I picked up Yann Martel’s The High Mountains of Portugal on a day when I found myself holding an expired map of a city I no longer lived in. I had kept that map for three years, folded wrong, torn at one corner, utterly useless. I could not throw it away. That is the kind of searching this book is about: not looking for something you can find, but holding onto the act of looking itself.
The novel has three parts, each decades apart, each protagonist a different version of the same lost man. In the first, Tomás drives across Portugal in the early 1900s, searching for a mysterious crucifix. His car has no reverse gear; he cannot go back.
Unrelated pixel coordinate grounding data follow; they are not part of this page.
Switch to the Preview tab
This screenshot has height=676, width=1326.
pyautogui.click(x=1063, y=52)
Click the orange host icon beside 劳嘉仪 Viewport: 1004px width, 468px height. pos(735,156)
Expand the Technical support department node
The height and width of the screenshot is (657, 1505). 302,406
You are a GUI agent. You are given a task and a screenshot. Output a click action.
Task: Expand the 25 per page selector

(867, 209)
I thought of my own life, the way I keep moving forward even when I have no idea where I am going.That image stayed with me: a man who can only go forward, even when forward makes no sense.
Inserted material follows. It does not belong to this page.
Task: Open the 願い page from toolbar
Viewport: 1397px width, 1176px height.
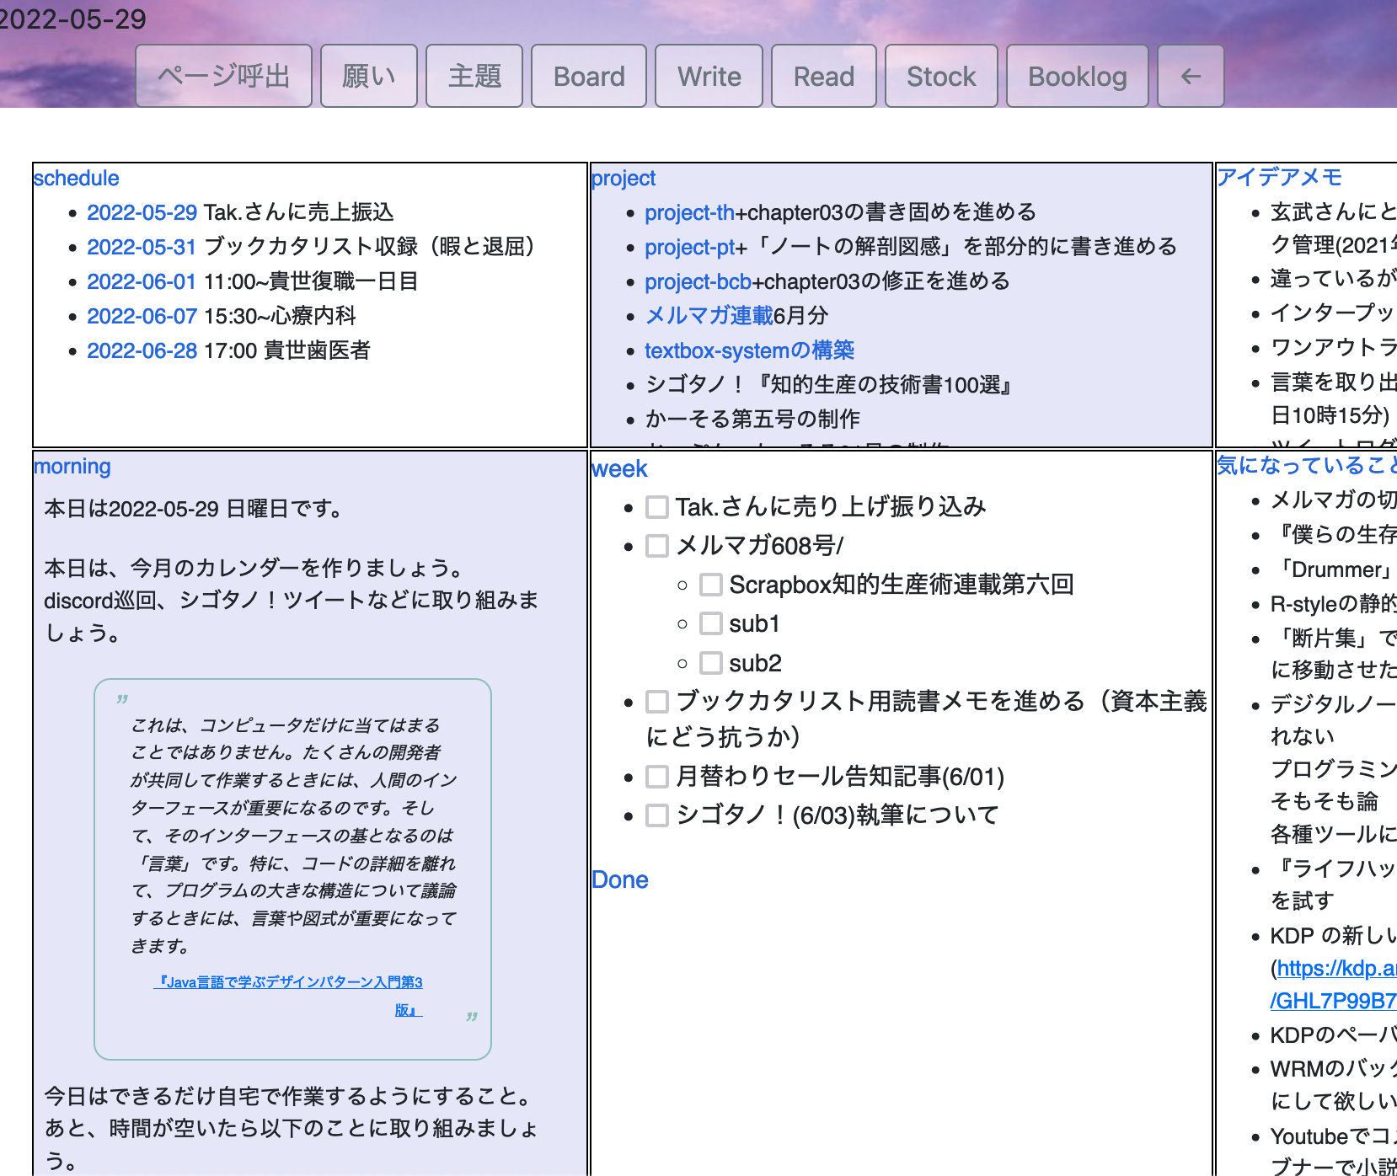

The second section gives us a pathologist in the 1930s. A stranger arrives with a suitcase; inside is a dead body. The autopsy becomes a conversation, a confession, a slow unwrapping of grief. I have done my own version of that autopsy, not on a body but on old emails, rereading conversations with people who are gone from my life, cutting them open for clues I know I will not find. Martel’s pathologist finds a chimpanzee inside the dead man’s chest. I find nothing. We both keep looking.
The third section is the strangest. A Canadian politician abandons his career to live in a tiny village with a chimpanzee named Odo. He reads a book about Tomás. The layers fold into each other. Martel wrote Life of Pi, a book about survival. He wrote this one after a silence, after his own searching. He has said he wanted to answer: what do you do after you survive? Pi survived the ocean.I recognized that question. I have been living it, that strange hollow after the thing you thought would kill you did not, and now you have to keep going anyway.
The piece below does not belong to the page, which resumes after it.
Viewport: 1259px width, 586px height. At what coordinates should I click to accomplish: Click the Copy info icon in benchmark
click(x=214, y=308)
The book does not give you a plot to hold; it gives you images: a man driving backward, a chimpanzee eating soup from a bowl, an autopsy where the chest opens like a book. Martel is not interested in realism; he is interested in what happens when you stop expecting the world to make sense. His characters are all grieving, but none of them know it. Tomás lost his son and his wife. The pathologist lost his wife. The politician lost his faith. They move toward Portugal’s high mountains, a place that does not exist as they imagine it, and they never arrive.Grief, Martel seems to say, is a road that does not end. You do not get there; you just keep driving.
I thought about my expired map again. I was not trying to go back to that city. I just needed it in the drawer, a small refusal to close a door. Martel’s characters cannot close doors either. Tomás drives backward across a whole country. The pathologist cuts open a dead body and finds a story. The politician sits on a hill with a chimp and says nothing.The book’s quiet revelation: you do not need to find what you are looking for. You just need to keep looking.
That sounds like a consolation, but Martel does not console. He unsettles. Odo the chimpanzee is the most human character in the book; he mourns, he loves, he sits in silence. The humans perform their grief in strange, broken ways. One of them stabs a man with a needle. Another carries a dead body in a suitcase. Another drives a car with no reverse gear into a river. They are absurd, and they are us.
I finished the book on a Sunday afternoon. I had not found what I was looking for when I started, but I had stopped needing to find it.Martel’s gift is not answers; it is permission to stay lost.